Or we at least have to pretend we would rather be working.  Few people in my profession use their vacation time just to use it.  There are few staycations.  Rather we hear reasons they need to use it and they are said begrudgingly rather than with excitement.  "Well, the kids are out of school in February so I guess I'll need to take those days off, sigh."  Or "Got to make the yearly trek to see the in-laws."  Or "It's my anniversary, got to take the wife somewhere nice for a week."  Everyone seems to pretend they would rather be at work when we know it is just an act and we are all thrilled to get some time off.  I was so happy one boss finally said he loved the weekends and that he only worked them when he had to.
Title: Re: Why is a 40 hour work week normal, are most fine with this?
Post by: mtn on July 24, 2015, 02:27:35 PM
I was caught up in a project yesterday, and didn't notice what time it was, and I missed my train. No point in going to the train station early, all that would have happened is I would have had a beer or two. So I stayed and worked for another 15 minutes. At 5:03, my boss was leaving and asked "Jeez mtn, you working late?"

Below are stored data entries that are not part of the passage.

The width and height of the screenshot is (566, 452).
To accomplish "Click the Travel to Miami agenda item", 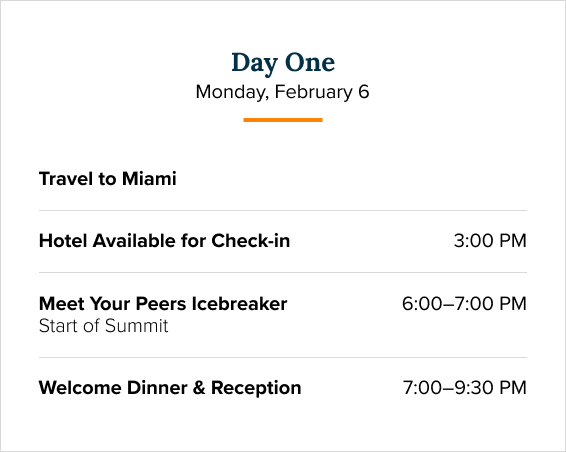I will pyautogui.click(x=108, y=179).
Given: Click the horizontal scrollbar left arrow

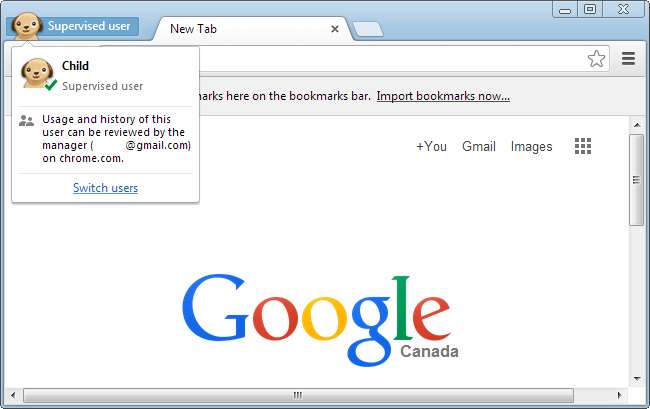Looking at the screenshot, I should tap(13, 395).
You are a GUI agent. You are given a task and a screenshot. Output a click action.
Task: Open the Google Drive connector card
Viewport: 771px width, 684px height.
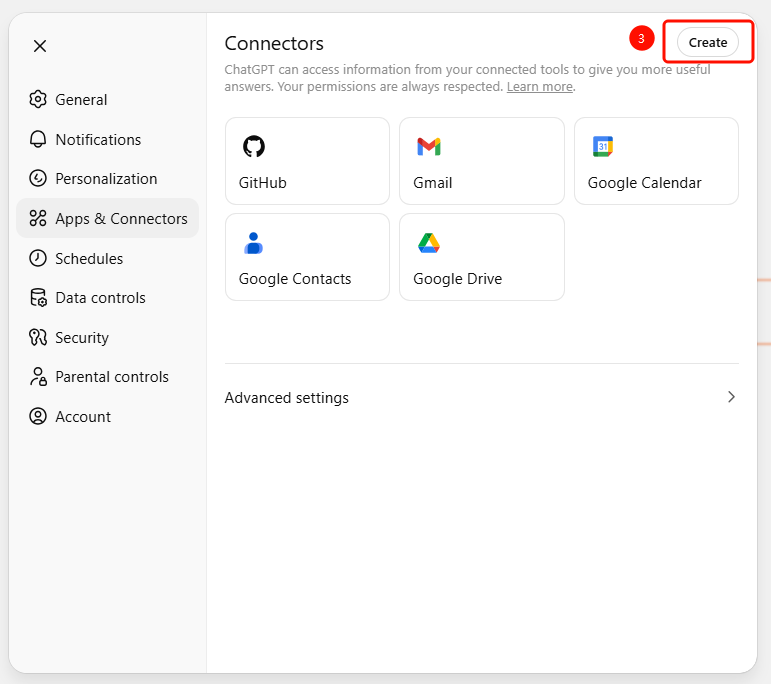click(481, 257)
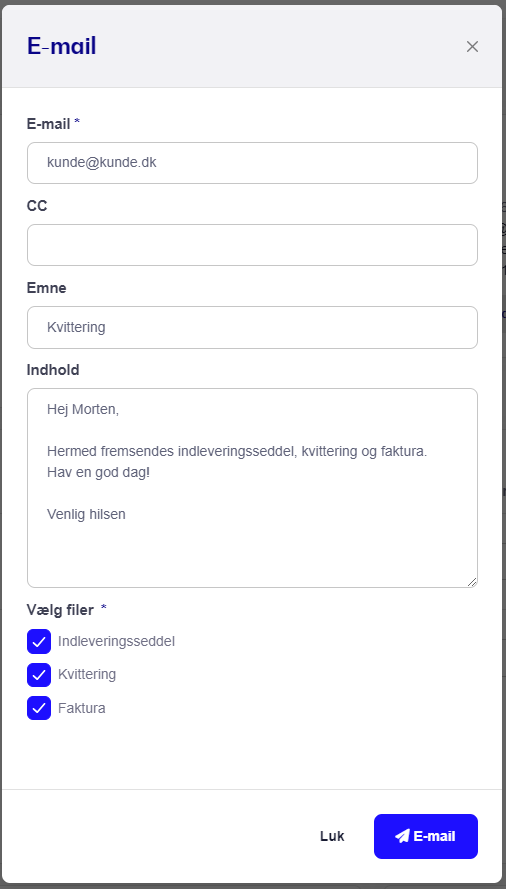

I like it here. We also get 22 days of vacation and 10 Holidays a year, and my bosses bosses boss usually tells us to go home at 2PM the day before a holiday--that is really great, because it basically gives me another half day of vacation every time--for instance, normally on Christmas eve I would take at least a half day if not a whole day. But because I know he'll tell us to leave early, I just come in to work and leave at 2, and take a whole day the day after Christams.
Title: Re: Why is a 40 hour work week normal, are most fine with this?
Post by: Schaefer Light on July 24, 2015, 02:33:11 PM
My biggest complaint is that we're keeping track of work hours at all.  Shouldn't we be more concerned with results and less concerned with hours?  As a manager, if you give me a choice between two employees - one who can perform a task in 2 hours and one who takes 8 hours - I'm taking the guy who can do it in 2 hours every time.  If he chooses to go home after his 2 hours of work, then who gives a damn?  The task has still been completed.  The really crazy thing is that the guy who finishes in 2 hours and goes home is viewed as a slacker while the slow guy is viewed as hard-working.
Title: Re: Why is a 40 hour work week normal, are most fine with this?
Post by: forummm on July 24, 2015, 02:41:28 PM
My biggest complaint is that we're keeping track of work hours at all.  Shouldn't we be more concerned with results and less concerned with hours?  As a manager, if you give me a choice between two employees - one who can perform a task in 2 hours and one who takes 8 hours - I'm taking the guy who can do it in 2 hours every time.  If he chooses to go home after his 2 hours of work, then who gives a damn?  The task has still been completed.  The really crazy thing is that the guy who finishes in 2 hours and goes home is viewed as a slacker while the slow guy is viewed as hard-working.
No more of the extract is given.